→ **Fragmento de página**
★ ★ ★ ★ ★
La Base Marambio, erigida por la Fuerza Aérea hace 44 años, es la puerta de entrada a la Antártida para la Argentina. No solamente por su ubicación, en una isla homónima situada cerca del extremo de la península antártica, uno de los puntos más cercanos al continente americano, a unos 1500 kilómetros del aeropuerto de Río Gallegos, sino porque cuenta con una pista de aterrizaje que permite la llegada de aviones con tren de aterrizaje convencional: pieza clave para la comunicación entre tierra firme y todas las bases nacionales. La pista de aterrizaje de Marambio fue la primera en toda la Antártida, construida en 1969 a pico, pala y dinamita sobre el permafrost, la tierra helada típica de esa zona, que cuando está congelada es más dura que el cemento.

Marambio demostró su importancia durante la última campaña antártica, cuando ante la imposibilidad de acceder a las bases por vía marítima se realizó un puente aéreo entre esa base y Río Gallegos para transportar la comida, el combustible y los pertrechos necesarios por los habitantes de todos los establecimientos militares y científicos en el continente blanco: fueron necesarios unos ochenta viajes para completar el aprovisionamiento, salvando la misión argentina en la Antártida. Mientras se espera que el reconstruido rompehielos científico Almirante Irízar haga el año próximo su prueba de agua, hay una fuerte apuesta a abrir nuevas vías aéreas para satisfacer las demandas crecientes de la población y sus labores.

En ese sentido, los pobladores de Marambio esperan con entusiasmo la llegada de los dos helicópteros rusos MI-17 adquiridos recientemente, que cuentan con autonomía suficiente como para cruzar desde y hacia el continente americano, además de comunicarlos con otros asentamientos. La Argentina cuenta con media docena de establecimientos permanentes, militares y científicos, y otras siete bases de verano, que funcionan solamente entre diciembre y marzo. Una de ellas, Petrel, cuenta con dos pistas de aterrizaje y un sistema de hangares que la vuelven una pieza valorable para la comunicación con el continente: desde el año 2015 va a comenzar a funcionar durante todo el año, anunció Rossi durante su visita, la semana pasada.
★ ★ ★ ★ ★
→ **Información proporcionada**
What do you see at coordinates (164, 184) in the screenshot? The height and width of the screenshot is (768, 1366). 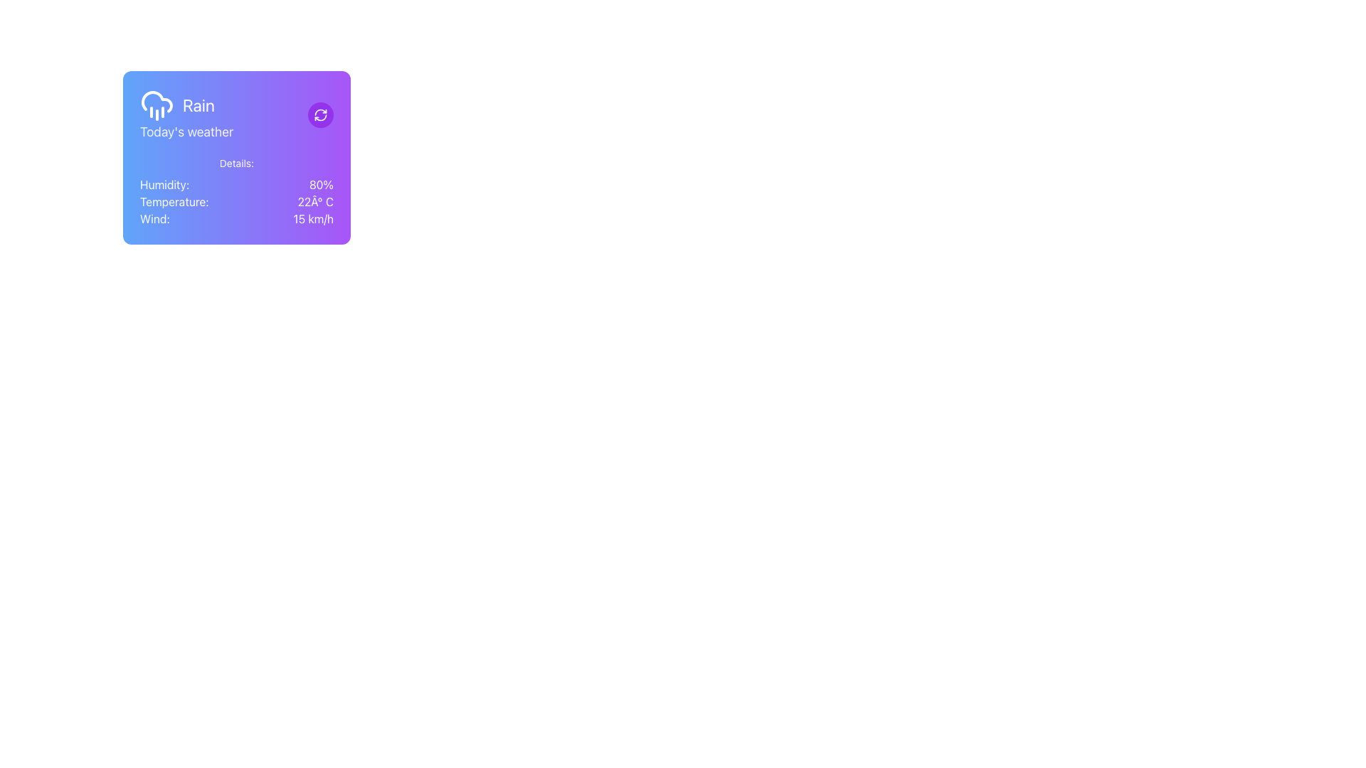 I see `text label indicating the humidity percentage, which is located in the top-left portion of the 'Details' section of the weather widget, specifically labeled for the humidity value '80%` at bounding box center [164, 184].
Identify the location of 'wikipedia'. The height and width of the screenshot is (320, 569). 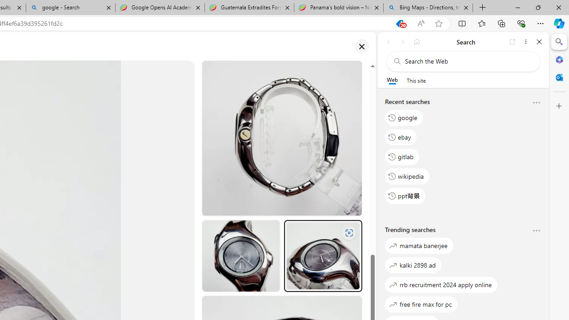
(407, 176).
★ ★ ★ ★ ★
→ **Tarea del ejercicio**
Extrae textualmente del fragmento sobre la Base Marambio el pasaje que comienza con "En ese sentido, los" y sigue hasta "la semana pasada.".

→ **La respuesta**
En ese sentido, los pobladores de Marambio esperan con entusiasmo la llegada de los dos helicópteros rusos MI-17 adquiridos recientemente, que cuentan con autonomía suficiente como para cruzar desde y hacia el continente americano, además de comunicarlos con otros asentamientos. La Argentina cuenta con media docena de establecimientos permanentes, militares y científicos, y otras siete bases de verano, que funcionan solamente entre diciembre y marzo. Una de ellas, Petrel, cuenta con dos pistas de aterrizaje y un sistema de hangares que la vuelven una pieza valorable para la comunicación con el continente: desde el año 2015 va a comenzar a funcionar durante todo el año, anunció Rossi durante su visita, la semana pasada.